- Work instructions -
Copy out all the records below, replacing "Viewport" with "Window" wherever it occurs and leaving everything else unchanged.

- Exercise materials -
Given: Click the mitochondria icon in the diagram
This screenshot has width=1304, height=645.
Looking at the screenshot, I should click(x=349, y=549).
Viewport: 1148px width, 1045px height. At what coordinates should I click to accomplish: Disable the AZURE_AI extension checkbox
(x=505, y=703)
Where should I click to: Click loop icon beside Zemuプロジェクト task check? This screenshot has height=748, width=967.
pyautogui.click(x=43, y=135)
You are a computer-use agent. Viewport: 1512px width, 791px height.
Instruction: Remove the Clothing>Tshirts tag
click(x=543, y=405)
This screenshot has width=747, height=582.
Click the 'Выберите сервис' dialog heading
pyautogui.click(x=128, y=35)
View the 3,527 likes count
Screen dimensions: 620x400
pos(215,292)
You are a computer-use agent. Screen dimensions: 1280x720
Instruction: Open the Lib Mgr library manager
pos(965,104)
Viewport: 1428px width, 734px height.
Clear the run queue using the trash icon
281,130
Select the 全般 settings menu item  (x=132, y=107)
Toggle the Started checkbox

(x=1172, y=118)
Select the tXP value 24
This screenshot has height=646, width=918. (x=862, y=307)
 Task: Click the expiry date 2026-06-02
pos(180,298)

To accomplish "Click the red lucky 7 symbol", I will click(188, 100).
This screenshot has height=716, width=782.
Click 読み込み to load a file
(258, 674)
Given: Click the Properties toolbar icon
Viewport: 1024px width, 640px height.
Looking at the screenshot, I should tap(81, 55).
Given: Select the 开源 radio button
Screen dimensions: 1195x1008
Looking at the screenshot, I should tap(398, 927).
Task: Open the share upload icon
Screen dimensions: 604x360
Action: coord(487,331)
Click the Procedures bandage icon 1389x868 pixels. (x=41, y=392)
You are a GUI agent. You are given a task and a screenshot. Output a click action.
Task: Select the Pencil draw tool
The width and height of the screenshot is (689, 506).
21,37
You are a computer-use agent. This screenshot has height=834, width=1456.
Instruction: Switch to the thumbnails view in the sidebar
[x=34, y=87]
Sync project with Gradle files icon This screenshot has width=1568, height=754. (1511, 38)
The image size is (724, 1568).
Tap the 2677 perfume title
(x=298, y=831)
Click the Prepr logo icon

- Response to this task -
Given: Click the mitochondria icon in the diagram
This screenshot has width=1304, height=645.
Looking at the screenshot, I should click(x=349, y=549).
Window: 1148px width, 1045px height. At what coordinates should I click to accomplish: Disable the AZURE_AI extension checkbox
(x=505, y=703)
Where should I click to: Click loop icon beside Zemuプロジェクト task check? This screenshot has height=748, width=967.
pyautogui.click(x=43, y=135)
You are a computer-use agent. Window: 1512px width, 791px height.
Instruction: Remove the Clothing>Tshirts tag
click(x=543, y=405)
This screenshot has width=747, height=582.
Click the 'Выберите сервис' dialog heading
pyautogui.click(x=128, y=35)
View the 3,527 likes count
Screen dimensions: 620x400
pos(215,292)
You are a computer-use agent. Screen dimensions: 1280x720
Instruction: Open the Lib Mgr library manager
pos(965,104)
Window: 1428px width, 734px height.
Clear the run queue using the trash icon
281,130
Select the 全般 settings menu item  (x=132, y=107)
Toggle the Started checkbox

(x=1172, y=118)
Select the tXP value 24
This screenshot has height=646, width=918. (x=862, y=307)
 Task: Click the expiry date 2026-06-02
pos(180,298)

To accomplish "Click the red lucky 7 symbol", I will click(188, 100).
This screenshot has height=716, width=782.
Click 読み込み to load a file
(258, 674)
Given: Click the Properties toolbar icon
Window: 1024px width, 640px height.
Looking at the screenshot, I should tap(81, 55).
Given: Select the 开源 radio button
Screen dimensions: 1195x1008
Looking at the screenshot, I should tap(398, 927).
Task: Open the share upload icon
Screen dimensions: 604x360
Action: coord(487,331)
Click the Procedures bandage icon 1389x868 pixels. (x=41, y=392)
You are a GUI agent. You are given a task and a screenshot. Output a click action.
Task: Select the Pencil draw tool
The width and height of the screenshot is (689, 506).
21,37
You are a computer-use agent. This screenshot has height=834, width=1456.
Instruction: Switch to the thumbnails view in the sidebar
[x=34, y=87]
Sync project with Gradle files icon This screenshot has width=1568, height=754. (1511, 38)
The image size is (724, 1568).
Tap the 2677 perfume title
(x=298, y=831)
Click the Prepr logo icon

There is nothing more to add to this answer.